Bill Donaldson gave many speeches attacking “retailization” of hedge funds. When it came time for inaction, what he did was require, in a rule he pushed through the SEC in October 2004, that hedge funds register as investment advisors with the SEC. That’ll fix ’em! Not.

Instead of doing anything about the fee circus described above, or forcing funds to provide meaningful disclosure to regulators and protection for their investors, Donaldson’s rule did absolutely nothing to deal with any of the problems that have plagued hedge funds. Nothing was done to keep crooks from running hedge funds, or to stave off systemic risks from runaway leverage. In fact, 40 percent of hedge funds were already run by registered investment advisors, voluntarily. As for the 60 percent that were holdouts, the rule wouldn’t do much of anything that mattered to customers.

Not only did the rule fail to do anything about crooked funds—which tend to be too small to be affected by the rule anyway—it actually expanded the potential market for hedge funds.
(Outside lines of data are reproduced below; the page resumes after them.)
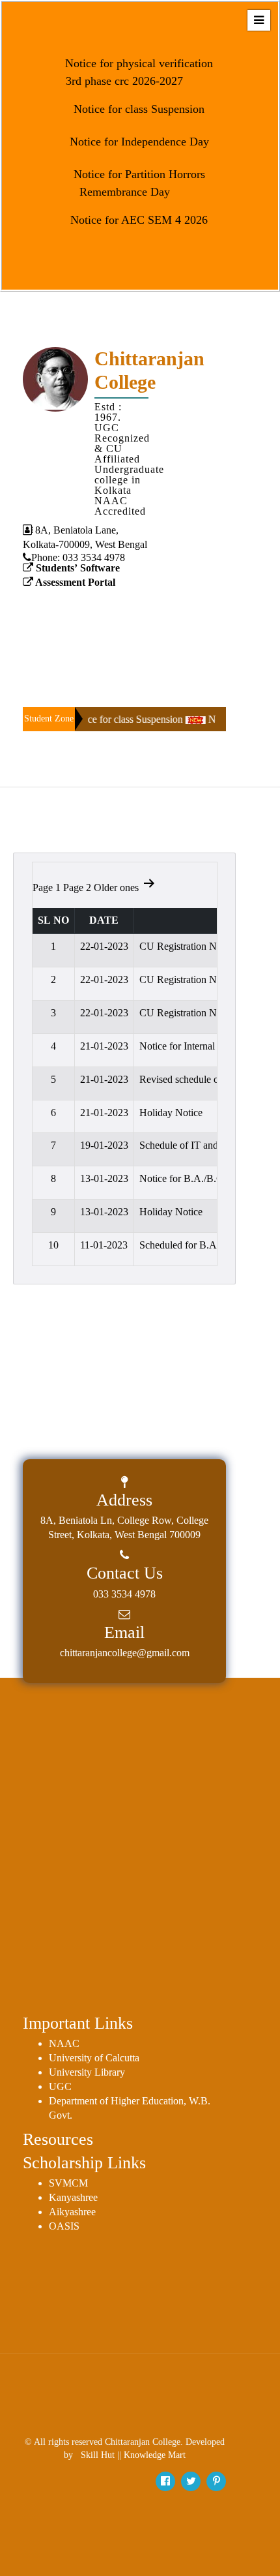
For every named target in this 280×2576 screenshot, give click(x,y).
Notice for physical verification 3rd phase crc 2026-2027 (137, 72)
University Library (87, 2072)
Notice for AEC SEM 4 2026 (137, 219)
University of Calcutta (94, 2057)
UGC (60, 2086)
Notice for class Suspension (137, 108)
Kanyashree (73, 2197)
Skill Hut (98, 2455)
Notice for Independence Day (137, 141)
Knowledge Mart (155, 2455)
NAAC (64, 2043)
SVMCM (68, 2183)
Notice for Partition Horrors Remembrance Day (137, 183)
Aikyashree (72, 2211)
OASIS (64, 2226)
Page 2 (77, 887)
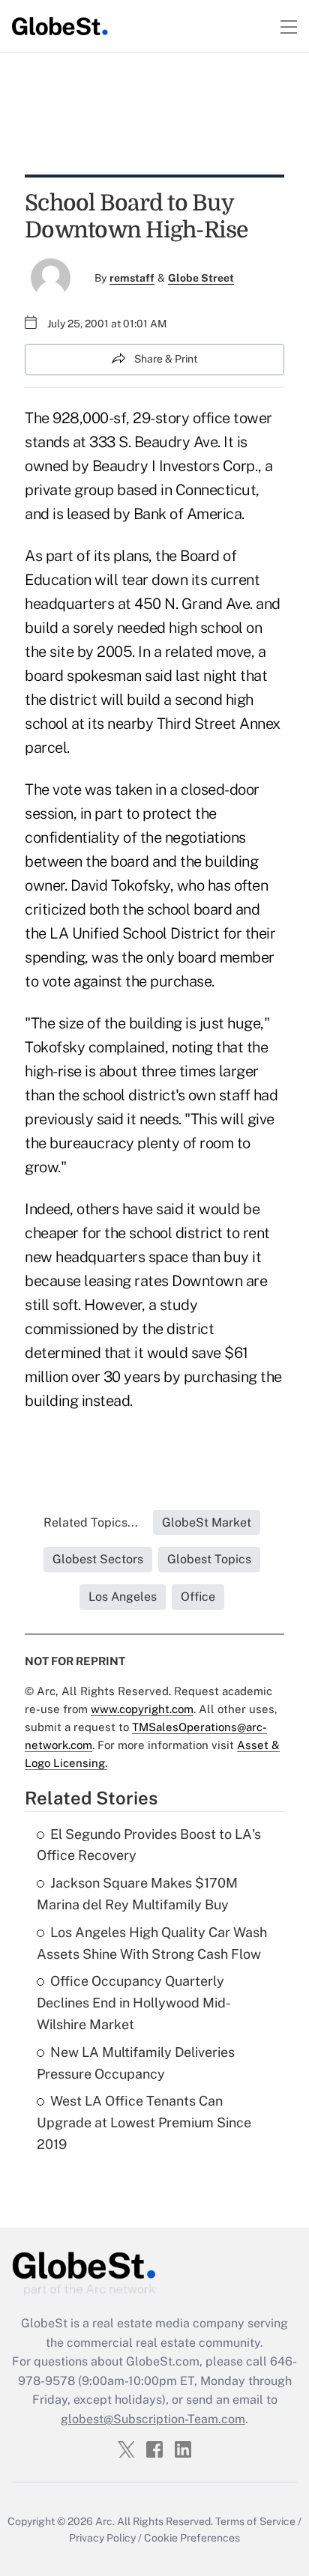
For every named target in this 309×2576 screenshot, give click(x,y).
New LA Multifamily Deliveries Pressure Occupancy (136, 2063)
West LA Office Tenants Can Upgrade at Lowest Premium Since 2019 (144, 2122)
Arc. (105, 2521)
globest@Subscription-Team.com (153, 2419)
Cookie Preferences (192, 2538)
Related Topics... (91, 1522)
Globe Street (201, 278)
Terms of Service (255, 2521)
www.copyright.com (142, 1709)
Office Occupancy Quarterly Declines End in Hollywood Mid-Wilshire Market (134, 2002)
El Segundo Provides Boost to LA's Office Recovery (149, 1845)
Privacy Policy (102, 2538)
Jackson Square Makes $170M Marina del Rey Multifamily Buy (137, 1893)
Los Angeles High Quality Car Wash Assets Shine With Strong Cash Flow (152, 1943)
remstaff (132, 278)
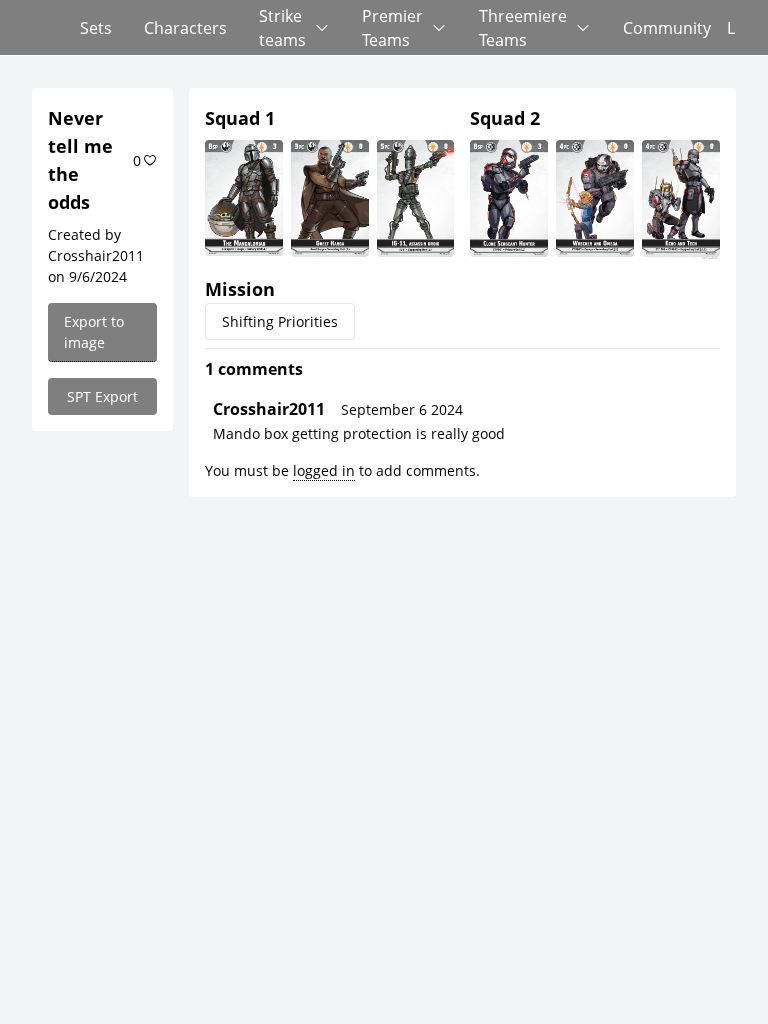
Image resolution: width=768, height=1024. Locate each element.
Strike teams (282, 28)
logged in (324, 470)
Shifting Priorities (280, 321)
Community (667, 28)
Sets (96, 28)
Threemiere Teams (523, 28)
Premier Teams (392, 28)
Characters (185, 28)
Since pension funds tend to invest only in hedge funds that are run by registered investment advisors, SEC commissioner Cynthia A. Glassman noted, “Mandatory registration of all advisers will expand the potential universe and thereby afford even more opportunities for investment in hedge funds.” Other critics said that the meaningless registration requirement would give a kind of “Good Housekeeping Seal of Approval” on hedge funds. This kind of sensible opposition to bureaucratic wheel-spinning, by the way, later caused Glassman to be snidely referred to in the media as one of the “two Republican commissioners” who voted against Donaldson and stood in the way of progress. I challenge anyone to find anything particularly Democratic or Republican about a regulation that won’t work.

Proponents of the rule noted that it would raise the wealth requirement for investors in those 60 percent of hedge funds that are not registered. That’s because there already was a rule requiring that investors in registered funds have a net worth of $1.5 million, or at least $750,000 under management with the investment advisor. That looks good, until you realize how easy it is for hedge funds to get around this limitation.

That brings us to the pièce de résistance, the Roach Motel Encouragement Rule that Donaldson enacted as part of his inane registration requirement. Remember those ridiculous lockups that we discussed earlier—such as the one that proved so horrendous for the people who bought into LTCM and Julian Robertson’s Ocelot fund? Lockups are so egregious, so downright disgusting, that you’d think that Bill Donaldson (whose old firm Donaldson, Lufkin & Jenrette marketed Ocelot to hapless investors in 1997) would come down hard on such things. Instead he actually encouraged lockups. He wrote into the rule a loophole that exempts funds with lockups of two years or more.

In other words, if a hedge fund manager is particularly greedy and grasping, he gets off the hook! He doesn’t have to bother registering his fund, and he’s not subject to that $1.5 million net worth limit. He gets a pass, thanks to the new Investor’s Champion, Bill Donaldson.

You’d have thought that Donaldson and the SEC would have noticed how dumb this rule truly was. However, to call it dumb assumes that Donaldson and the SEC really wanted to do something to curb hedge fund abuses. It wasn’t dumb if their intent, from Day One, was to do nothing. You’ve got to admit—as an act of nonregulation, it is a work of genius.